Secure Mobile Access 12.0.1 Upgrade Guide

SonicWall™ Secure Mobile Access 12.0.1

Upgrade Guide
May 2017

This document describes the process of updating your SonicWall™ Secure Mobile Access (SMA) firmware. Specific upgrade scenarios include:

Upgrading a stand alone SMA 1000 appliance
Upgrading the Content Manager Server (CMS) along with it’s managed SMA 1000 appliances

Upgrade Description

Upgrading your SMA infrastructure is a multi-task process that includes obtaining the updates or hotfixes, updating the SMA appliances, and updating the client endpoints. Instructions for creating a MySonicWall account and how to register your appliances are also included, if you haven’t already done that.


Upgrade Summary

To upgrade process for Secure Mobile Access includes updating both the SMA appliances and the client end points, such a user’s laptop. Instructions for both are provided. The following lists summarizes the general process for an upgrade.

Create a MySonicWall account, if you don’t already have one. MySonicWall is a resource center, giving you access to many tools and support.
NOTE: MySonicWall registration information is not sold or shared with any other company.
Register your devices on MySonicWall. Registration provides access to essential resources, such as your license file, firmware updates, documentation, and technical support information.
Retrieve the update file for your Secure Mobile Access appliance and for the client end points from MySonicWall.
Upload and install the update file to your appliance using the Appliance Management Console (AMC).
NOTE: The appliance is rebooted as a part of the upgrade process.
Install the client upgrade on all the client endpoint upgrade and verify them.

Platform Compatibility

The SMA 12.0 Central Management Service with Global Traffic Optimizer supports the following SMA 1000 series appliances running SMA 12.0.1 firmware:

SMA 6200
SMA 7200
SMA 8200v (ESX/Hyper-V)

You can upgrade a Secure Mobile Access appliance directly to version 12.0.1 from versions 10.7.2, 11.3.0, and 11.4.0.

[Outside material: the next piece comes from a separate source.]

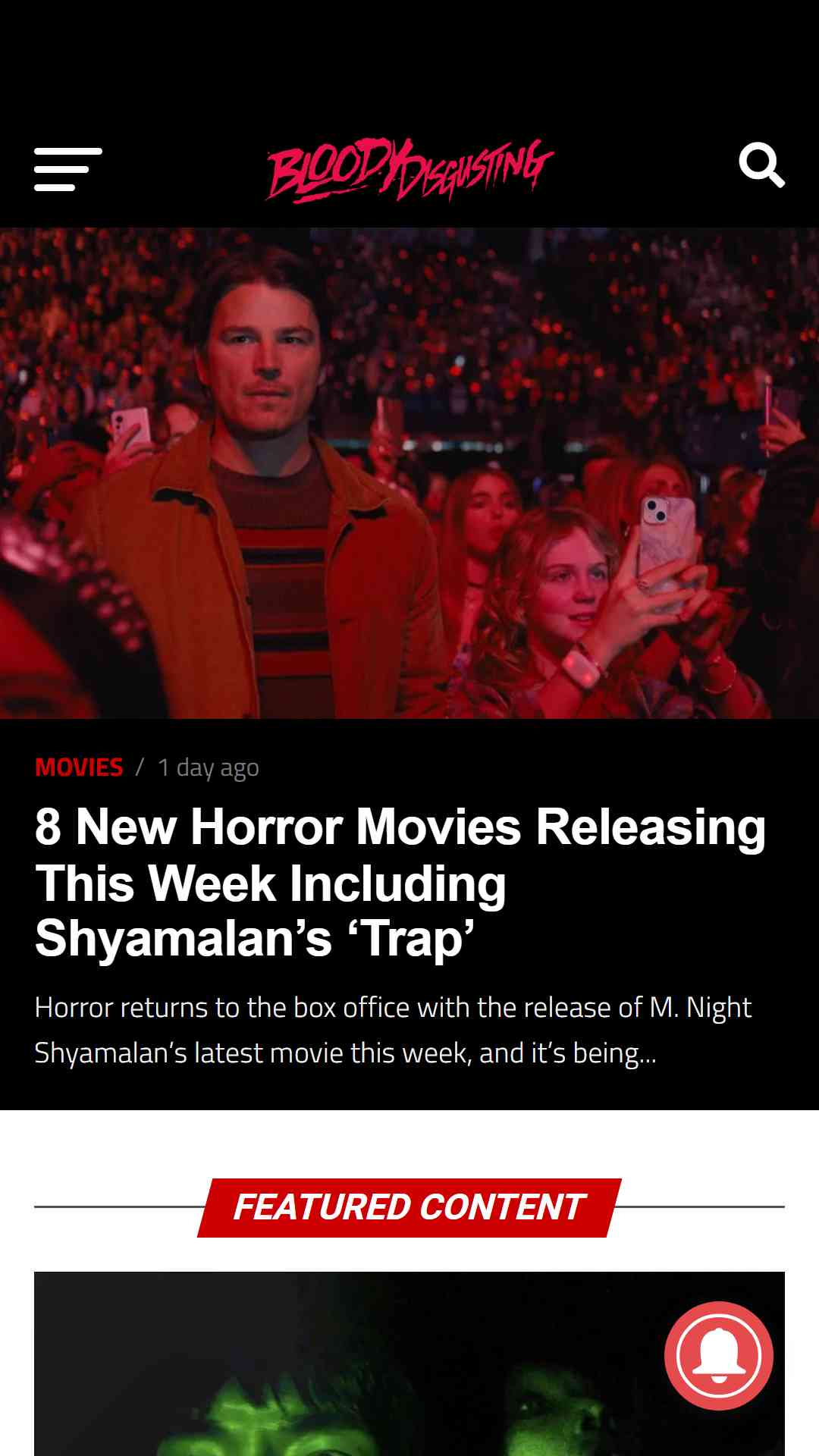This screenshot has width=819, height=1456.
Task: Click the FEATURED CONTENT red banner
Action: click(x=410, y=1207)

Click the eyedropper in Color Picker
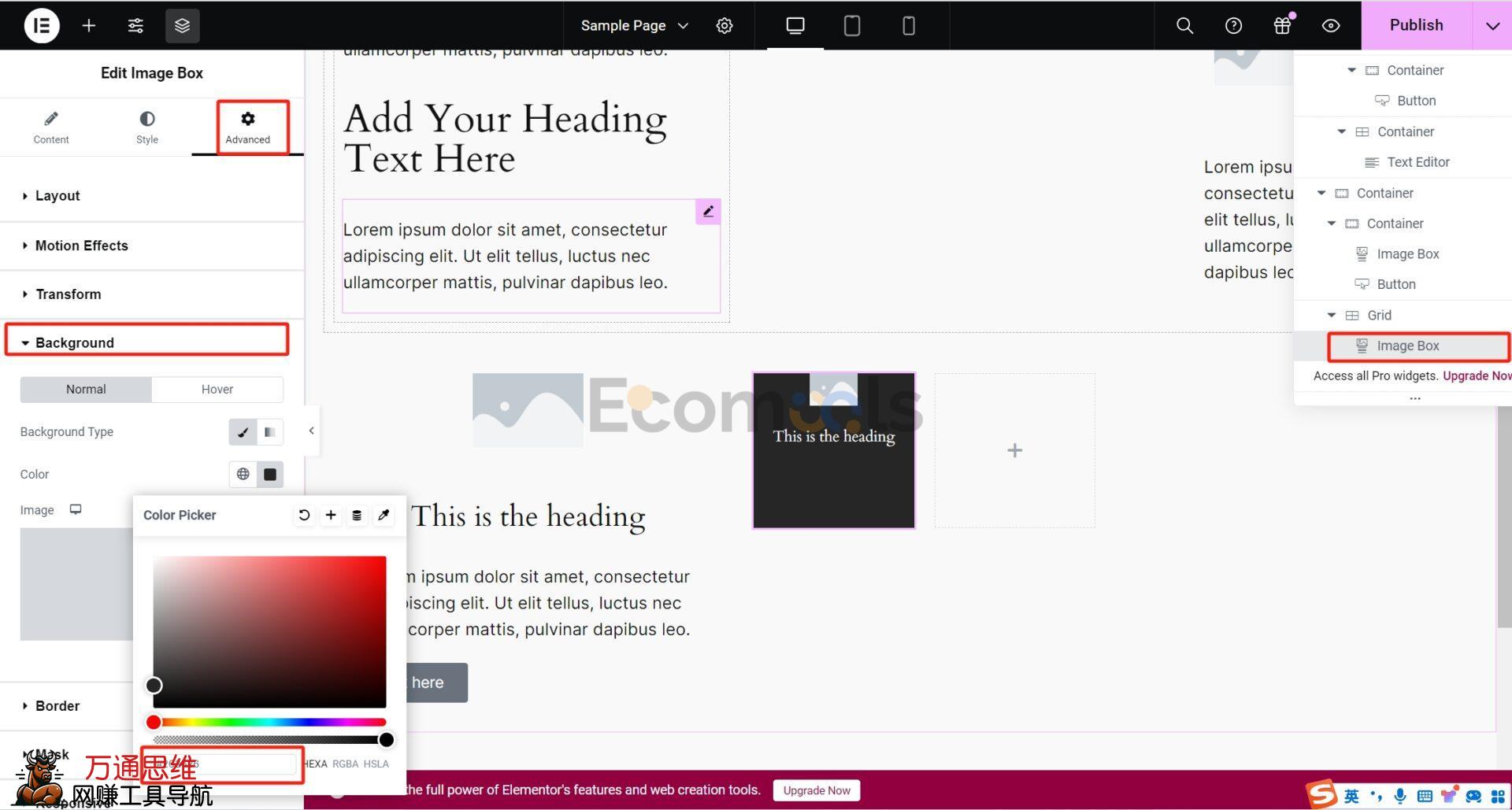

IMPORTANT: Before upgrading your appliance firmware to version 12.0.1, you must apply the latest hotfix for your appliance and disable the features that were deprecated in SMA 12.0.1. For more information, refer to Obtaining the Update File or Hotfix and Deprecated Features.
NOTE: Upgrading a virtual appliance hosted on ESXI requires network adapter changes. Refer to the SonicWall Support Knowledge Base article at: https://support.sonicwall.com/sonicwall-secure-mobile-access/kb/205537.

Deprecated Features

The following features have been deprecated on all SMA 1000 series appliances in SMA 12.0:

Global Management System (GMS)

GMS is not supported in SMA 12.0, but it does not need to be manually disabled. SMA 12 devices must be managed by the Central Management Service with Global Traffic Optimizer. Please refer to the SMA 12.0 Central Managment Server with Global Traffic Optimizer Administration Guide for details.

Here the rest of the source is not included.